• **PASSAGE TO READ**:
------------------------------------------------
Yeah, this is really helpful for SEO, so if you haven't done this yet for your
personal site, go do that!

------
hluska
Hey Viktor....

I googled your domain (vv.mk) and, if I were in your shoes, I would wait for a
few days and see if your website ranks. The cached version still seems to
point at Blogger. I don't read Macedonian (assuming that Google Translate
picked the correct language), but the cached title is still "Free your mind".

If I were in your shoes, I would:

1.) Assume that it will take at least a week or two to re-index your site and
start ranking your new content.

2.) Add some content. One of the most surefire ways to get Google to respond
to content changes is to add a metric shit tonne of new content.

------
codebeaker
Your site is all but completely devoid of content, no wonder Google isn't
ranking it as relevant. Try writing some content first.
------------------------------------------------
• **RECORDED INFORMATION**:
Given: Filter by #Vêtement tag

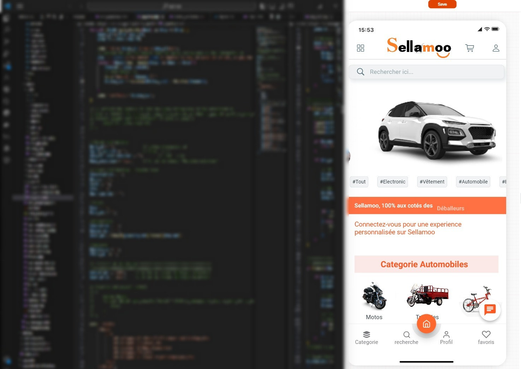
------------------------------------------------
• **SHORT TASK 1**: Translate this sentence from the SEO forum thread into Spanish: "The cached version still seems to point at Blogger."
• **SHORT TASK 2**: List every name the SEO forum thread uses for a participant, counting both usernames and the first name used to address someone.
• **SHORT TASK 3**: Extend the SEO forum thread with another reply that follows on from its last post.

• **FINAL ANSWER 1**: La versión en caché todavía parece apuntar a Blogger.

• **FINAL ANSWER 2**: hluska, Viktor, codebeaker

• **FINAL ANSWER 3**:
------
jakub_g
Just to counter all the advice in this thread:

my personal website was whole 2 pages of static content (landing page with not
much content + 1 blog article) until very recently, and hosted under
.github.io domain (bought a custom domain only recently), and it very quickly
became top-3 google search under my name.

However I think the problem here might be due to using .mk domain and Google
thinking that it's not very international. Note that when you search on
[https://www.google.mk/?hl=mk](https://www.google.mk/?hl=mk) then it shows up
on the first page.

Getting .com/.net/.io and putting just a bit more unique content is probably a
good way to get started. Put a 301 redirect from old domain to the new one.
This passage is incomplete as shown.